[Start of section]

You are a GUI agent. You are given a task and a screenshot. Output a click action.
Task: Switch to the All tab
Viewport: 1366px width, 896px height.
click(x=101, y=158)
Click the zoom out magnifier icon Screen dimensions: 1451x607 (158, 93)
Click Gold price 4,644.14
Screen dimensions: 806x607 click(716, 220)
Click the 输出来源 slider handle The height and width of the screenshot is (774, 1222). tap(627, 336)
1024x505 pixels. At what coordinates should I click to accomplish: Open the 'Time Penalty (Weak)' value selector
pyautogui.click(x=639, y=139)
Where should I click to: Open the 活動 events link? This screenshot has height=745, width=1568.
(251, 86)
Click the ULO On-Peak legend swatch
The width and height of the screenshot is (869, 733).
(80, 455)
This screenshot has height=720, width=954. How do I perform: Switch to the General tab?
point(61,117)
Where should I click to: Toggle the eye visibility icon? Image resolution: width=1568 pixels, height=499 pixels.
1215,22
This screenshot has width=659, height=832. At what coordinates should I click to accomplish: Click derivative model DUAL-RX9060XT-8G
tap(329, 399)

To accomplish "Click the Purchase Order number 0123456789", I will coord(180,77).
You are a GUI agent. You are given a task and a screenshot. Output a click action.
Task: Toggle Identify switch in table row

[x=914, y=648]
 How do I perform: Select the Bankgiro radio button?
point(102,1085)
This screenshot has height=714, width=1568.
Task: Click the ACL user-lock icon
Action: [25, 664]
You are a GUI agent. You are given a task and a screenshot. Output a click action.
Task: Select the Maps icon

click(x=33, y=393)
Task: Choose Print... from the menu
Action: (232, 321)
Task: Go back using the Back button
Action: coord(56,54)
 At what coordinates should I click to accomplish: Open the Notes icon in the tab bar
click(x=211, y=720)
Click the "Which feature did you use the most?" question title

[End of section]

▸ **What you are asked to do**: Repeat the whole listing verbatim.

▸ **Result of the exercise**:
You are a GUI agent. You are given a task and a screenshot. Output a click action.
Task: Switch to the All tab
Viewport: 1366px width, 896px height.
click(x=101, y=158)
Click the zoom out magnifier icon Screen dimensions: 1451x607 (158, 93)
Click Gold price 4,644.14
Screen dimensions: 806x607 click(716, 220)
Click the 输出来源 slider handle The height and width of the screenshot is (774, 1222). tap(627, 336)
1024x505 pixels. At what coordinates should I click to accomplish: Open the 'Time Penalty (Weak)' value selector
pyautogui.click(x=639, y=139)
Where should I click to: Open the 活動 events link? This screenshot has height=745, width=1568.
(251, 86)
Click the ULO On-Peak legend swatch
The width and height of the screenshot is (869, 733).
(80, 455)
This screenshot has height=720, width=954. How do I perform: Switch to the General tab?
point(61,117)
Where should I click to: Toggle the eye visibility icon? Image resolution: width=1568 pixels, height=499 pixels.
1215,22
This screenshot has width=659, height=832. At what coordinates should I click to accomplish: Click derivative model DUAL-RX9060XT-8G
tap(329, 399)

To accomplish "Click the Purchase Order number 0123456789", I will coord(180,77).
You are a GUI agent. You are given a task and a screenshot. Output a click action.
Task: Toggle Identify switch in table row

[x=914, y=648]
 How do I perform: Select the Bankgiro radio button?
point(102,1085)
This screenshot has height=714, width=1568.
Task: Click the ACL user-lock icon
Action: [25, 664]
You are a GUI agent. You are given a task and a screenshot. Output a click action.
Task: Select the Maps icon

click(x=33, y=393)
Task: Choose Print... from the menu
Action: (232, 321)
Task: Go back using the Back button
Action: coord(56,54)
 At what coordinates should I click to accomplish: Open the Notes icon in the tab bar
click(x=211, y=720)
Click the "Which feature did you use the most?" question title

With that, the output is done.